1
votes

I'm learning OpenCL and attempt to utilize it on some low-latency scenario, so I'm really concerned with the memory transferring delay.

According to NVidia's OpenCL Best Practices Guide, and also by many other places, direct read/write on buffer object should be avoided. Instead, we should use map/unmap utility. In that guide, a demonstrative code is given like this:

cl_mem cmPinnedBufIn = clCreateBuffer(cxGPUContext, CL_MEM_READ_ONLY | CL_MEM_ALLOC_HOST_PTR, memSize, NULL, NULL);
cl_mem cmDevBufIn = clCreateBuffer(cxGPUContext, CL_MEM_READ_ONLY, memSize, NULL, NULL);
unsigned char* cDataIn = (unsigned char*) clEnqueueMapBuffer(cqCommandQue, cmPinnedBufIn, CL_TRUE, CL_MAP_WRITE, 0, memSize, 0, NULL, NULL, NULL);

for(unsigned int i = 0; i < memSize; i++)
{
    cDataIn[i] = (unsigned char)(i & 0xff);
}

clEnqueueWriteBuffer(cqCommandQue, cmDevBufIn, CL_FALSE, 0, szBuffBytes, cDataIn , 0, NULL, NULL);

In this code snippet, two buffer objects are generated explicitly, and a write-to-device operation is also explicitly called.

If my understanding is correct, when you call clCreateBuffer with CL_MEM_ALLOC_HOST_PTR OR CL_MEM_USE_HOST_PTR, the storage of buffer object is created in on host side, probably in DMA memory, and no storage is allocated on device side. So the above code actually creates two separated storage.
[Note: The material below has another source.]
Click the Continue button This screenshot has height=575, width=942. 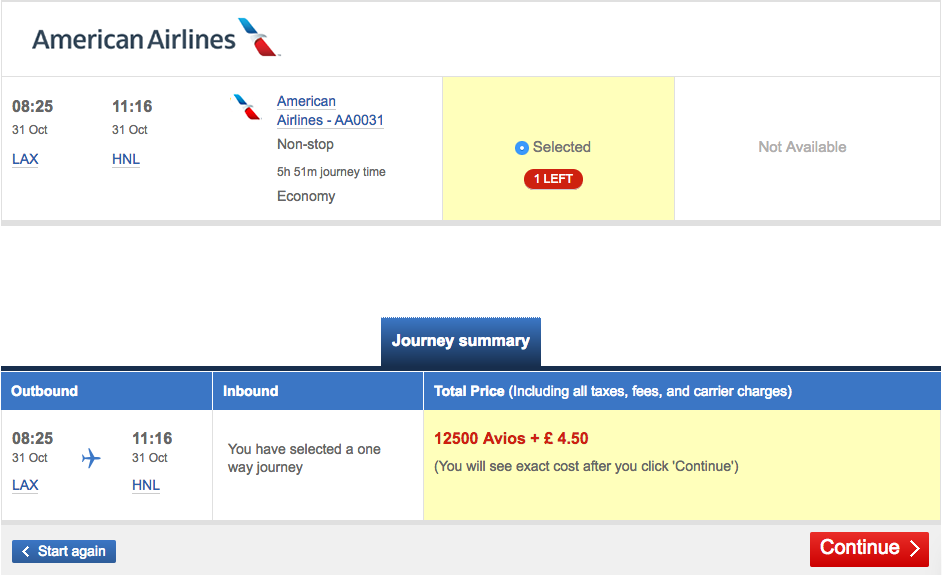pyautogui.click(x=869, y=549)
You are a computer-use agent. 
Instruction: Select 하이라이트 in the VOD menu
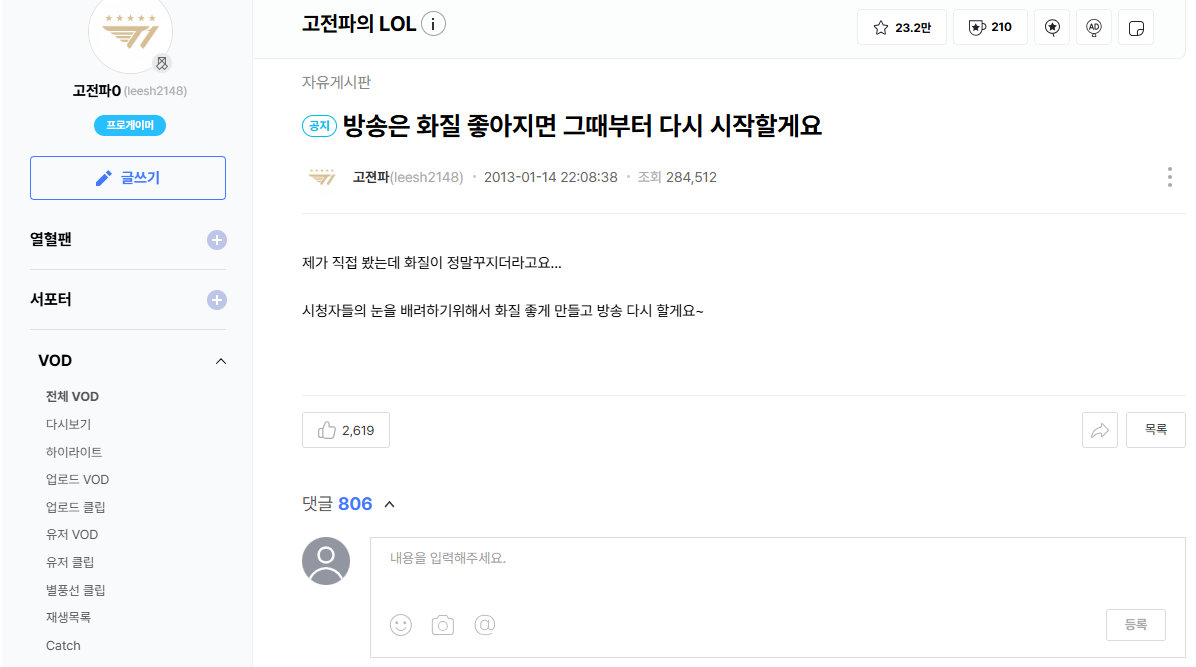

If so:

  • What would happen if I call map buffer on cmDevBufIn, which do not have host side memory?

  • For CPU-integrated GPUs, there is no separate graphics memory. Especially, for new version of AMD APUs, the memory address is also homologus. So it seems create two buffer objects is not good. What is the best practice for integrated platforms?

  • Is there any way to write single lines of memory transfer code for different platforms? Or I must write several different suits of memory transfer codes to achieve best performance for Nvidia, AMD separate GPU, AMD old APU, AMD new APU and Intel HD graphics......

1

1 Answers

3
votes

Unfortunately, it's different for each vendor.

NVIDIA claims their best bandwidth is when you use read/write buffer where the host memory is "pinned", which can be achieved by creating a buffer with CL_MEM_ALLOC_HOST_PTR and mapping it (I think your example is that). You should also compare that to just mapping and unmapping the device memory; their more recent drivers have gotten better at that.

With AMD you can just map/unmap the device buffer to get full speed. They also have a bunch of vendor-specific buffer flags which can make certain scenarios faster; you should study them but more importantly create benchmarks that try out everything to see what actually works best for your task.

With both discrete devices you should use separate command queues for the transfer operations so they can overlap with other (non-dependent) compute operations (look up various compute overlap examples). Furthermore, some higher end discrete GPUs can be downloading one buffer at the same time they are uploading another (using dual DMA engines), so you could be uploading one batch of work while you're computing another while you're downloading the result of a third. When written elegantly, this isn't even much more code than the strictly sequential version, but you have to use OpenCL events to synchronize between command queues. NVIDIA has a GTC talk you can watch that shows how to do this for video frames every 16 ms.

With AMD's APU and with Intel's Integrated Graphics, the map/unmap of the "device" buffer is "free" since it is in main memory. Don't use read/write buffer here or you'll be paying for unneeded transfers.